Однако, добавил он, только лишь построить новые линии — мало. Современная дорога должна еще иметь весьма совершенный подвижной состав.
— Мы закажем хорошие паровозы, — сказал фон Мекк.
— Николай Карлович, — возразил Ломоносов, — вы знаете, опытам над паровозами я отдал много лет жизни. Удостоен за них почетной премии Бородина. Но не паровозы ведь определят завтра лицо дорог.
— А что определит? — спросил фон Мекк.
— Нефтяные локомотивы с двигателем Дизеля, — сказал Ломоносов.
Фон Мекк вежливо слушал.
Ломоносов напомнил, что первое в мире речное судно с двигателем Дизеля — известный «Вандал»— появилось не на Западе, а здесь, в России. В 1903 году.
— Тем более соответствует российской географии железнодорожный тепловоз, — сказал он.
Фон Мекк улыбнулся: Ломоносов говорил с ним, как купец с купцом. Не таясь, откровенно расхваливал новый товар.
Юрий Владимирович угадал его улыбку, объяснился еще прямее и определеннее:
— Именно так, Николай Карлович. Я рассчитываю вас сагитировать…
Он сказал: в Западной Европе нет ни безводных степей, ни нефти. Европейцы могут себе позволить как угодно долго осторожничать, могут выжидать… Для России же, где есть колоссальные запасы нефти и огромные пространства, лишенные воды, тепловозы Дизеля должны к себе вызвать жгучий интерес.
— Но начиная с Петра Великого, — сказал Ломоносов, — мы привыкли во всем равняться на Запад. Надо думать, в тепловозном вопросе тоже не решимся выступить самостоятельно. Подождем, что нам укажет европейская практика…
Фон Мекк опять улыбнулся. Спросил:
— Это ли не естественно, Юрий Владимирович?
— Вы правы, — горько сказал Ломоносов. — Вполне естественно. Неестественно, когда русский «Вандал» вдруг опережает Европу…
— Мы еще возвратимся, Юрий Владимирович, к нашему разговору, — любезно сказал фон Мекк.
Это был, разумеется, вежливый отказ.
Ломоносов поклонился.
Однако через три месяца фон Мекк сам вдруг заговорил с Ломоносовым о тепловозе.
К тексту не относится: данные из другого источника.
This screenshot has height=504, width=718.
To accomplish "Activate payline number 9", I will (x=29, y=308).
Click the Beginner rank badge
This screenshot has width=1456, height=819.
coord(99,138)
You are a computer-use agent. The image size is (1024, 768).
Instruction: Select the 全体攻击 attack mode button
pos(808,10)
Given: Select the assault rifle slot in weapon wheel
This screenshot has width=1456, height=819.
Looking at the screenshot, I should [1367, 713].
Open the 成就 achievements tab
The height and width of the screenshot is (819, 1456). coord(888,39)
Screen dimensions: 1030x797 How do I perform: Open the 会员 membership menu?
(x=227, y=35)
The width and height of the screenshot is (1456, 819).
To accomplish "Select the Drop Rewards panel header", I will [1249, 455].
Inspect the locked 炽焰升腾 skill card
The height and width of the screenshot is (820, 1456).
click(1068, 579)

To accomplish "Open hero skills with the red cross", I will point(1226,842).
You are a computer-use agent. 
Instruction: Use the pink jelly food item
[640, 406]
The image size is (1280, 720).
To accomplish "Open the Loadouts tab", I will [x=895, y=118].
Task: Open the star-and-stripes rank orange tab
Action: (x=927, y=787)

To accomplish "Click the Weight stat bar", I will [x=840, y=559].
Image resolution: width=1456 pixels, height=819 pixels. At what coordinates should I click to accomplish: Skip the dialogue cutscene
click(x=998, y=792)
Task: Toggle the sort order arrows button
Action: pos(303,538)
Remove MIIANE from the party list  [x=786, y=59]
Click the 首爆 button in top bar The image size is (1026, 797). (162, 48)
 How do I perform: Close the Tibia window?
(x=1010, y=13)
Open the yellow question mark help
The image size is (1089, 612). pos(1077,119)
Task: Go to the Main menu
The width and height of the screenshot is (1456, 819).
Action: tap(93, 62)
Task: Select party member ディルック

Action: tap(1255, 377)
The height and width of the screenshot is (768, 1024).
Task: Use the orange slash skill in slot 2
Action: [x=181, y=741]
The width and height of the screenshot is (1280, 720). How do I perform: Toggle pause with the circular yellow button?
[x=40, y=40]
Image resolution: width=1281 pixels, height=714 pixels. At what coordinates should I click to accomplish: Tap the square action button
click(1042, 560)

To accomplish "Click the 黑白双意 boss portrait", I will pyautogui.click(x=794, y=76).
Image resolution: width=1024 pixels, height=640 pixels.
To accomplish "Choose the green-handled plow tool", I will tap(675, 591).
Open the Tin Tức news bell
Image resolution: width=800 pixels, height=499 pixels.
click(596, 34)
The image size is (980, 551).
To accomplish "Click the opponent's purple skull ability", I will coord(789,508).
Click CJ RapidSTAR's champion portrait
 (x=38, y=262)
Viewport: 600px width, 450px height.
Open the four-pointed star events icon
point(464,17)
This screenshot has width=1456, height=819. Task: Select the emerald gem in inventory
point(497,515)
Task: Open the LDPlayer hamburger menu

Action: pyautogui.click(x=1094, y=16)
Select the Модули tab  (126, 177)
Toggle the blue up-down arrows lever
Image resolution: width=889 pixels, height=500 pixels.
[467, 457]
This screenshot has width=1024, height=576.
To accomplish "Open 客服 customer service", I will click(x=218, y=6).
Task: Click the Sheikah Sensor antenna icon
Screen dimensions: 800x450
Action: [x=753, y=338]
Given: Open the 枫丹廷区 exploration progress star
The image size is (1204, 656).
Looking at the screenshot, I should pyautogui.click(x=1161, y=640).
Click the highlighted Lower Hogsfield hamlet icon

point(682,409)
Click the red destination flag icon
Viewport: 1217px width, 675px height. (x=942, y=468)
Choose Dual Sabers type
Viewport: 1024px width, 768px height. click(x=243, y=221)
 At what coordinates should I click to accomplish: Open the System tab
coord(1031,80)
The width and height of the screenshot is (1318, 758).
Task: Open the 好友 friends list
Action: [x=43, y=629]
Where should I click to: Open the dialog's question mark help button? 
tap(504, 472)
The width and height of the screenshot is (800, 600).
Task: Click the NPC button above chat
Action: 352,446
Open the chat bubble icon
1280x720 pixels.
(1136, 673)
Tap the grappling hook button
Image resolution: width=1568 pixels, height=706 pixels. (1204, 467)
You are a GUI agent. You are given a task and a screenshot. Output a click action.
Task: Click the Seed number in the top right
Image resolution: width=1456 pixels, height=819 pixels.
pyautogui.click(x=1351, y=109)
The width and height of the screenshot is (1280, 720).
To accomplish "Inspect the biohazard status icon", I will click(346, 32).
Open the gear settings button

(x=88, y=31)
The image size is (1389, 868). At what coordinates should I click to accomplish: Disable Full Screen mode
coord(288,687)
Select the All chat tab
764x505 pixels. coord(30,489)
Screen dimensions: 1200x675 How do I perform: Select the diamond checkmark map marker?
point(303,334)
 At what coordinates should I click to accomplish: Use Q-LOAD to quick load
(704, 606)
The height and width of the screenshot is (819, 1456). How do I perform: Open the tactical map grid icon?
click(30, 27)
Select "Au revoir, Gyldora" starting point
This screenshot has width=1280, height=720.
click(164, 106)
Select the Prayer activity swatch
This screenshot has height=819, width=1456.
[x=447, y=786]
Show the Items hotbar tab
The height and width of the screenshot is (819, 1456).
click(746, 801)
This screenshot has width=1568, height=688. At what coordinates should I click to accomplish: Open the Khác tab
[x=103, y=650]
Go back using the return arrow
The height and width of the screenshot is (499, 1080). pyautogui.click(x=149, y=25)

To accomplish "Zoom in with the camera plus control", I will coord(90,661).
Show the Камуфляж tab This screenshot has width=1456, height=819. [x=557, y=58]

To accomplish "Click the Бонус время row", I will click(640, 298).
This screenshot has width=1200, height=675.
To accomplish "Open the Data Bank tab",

Только что из Лондона пришла весть о таинственной гибели Дизеля. Она занимала умы. О ней много говорили, спорили…
Николай Карлович в эти дни приехал в Петербург по делам московского земства.
При первой же встрече, он спросил Ломоносова, как, по его мнению, теперь сложится судьба осиротевшего локомотива.
Фон Мекку хорошо были известны жестокие нападки на Рудольфа Дизеля германских промышленников и германских газет.
— Судьба локомотива в ваших руках, Николай Карлович, — прямо сказал Ломоносов.
К прежним своим доводам он прибавил еще один: к счастью, в слабо развитой России пока еще нет той борьбы капиталов и умов, которая, возможно стоила Дизелю жизни. Дорога для отважного предпринимательства здесь, в России пока еще относительно свободна.
— Но надо спешить, Николай Карлович, — сказал Ломоносов. — Надо спешить… Опоздать было бы неразумно, нерасчетливо.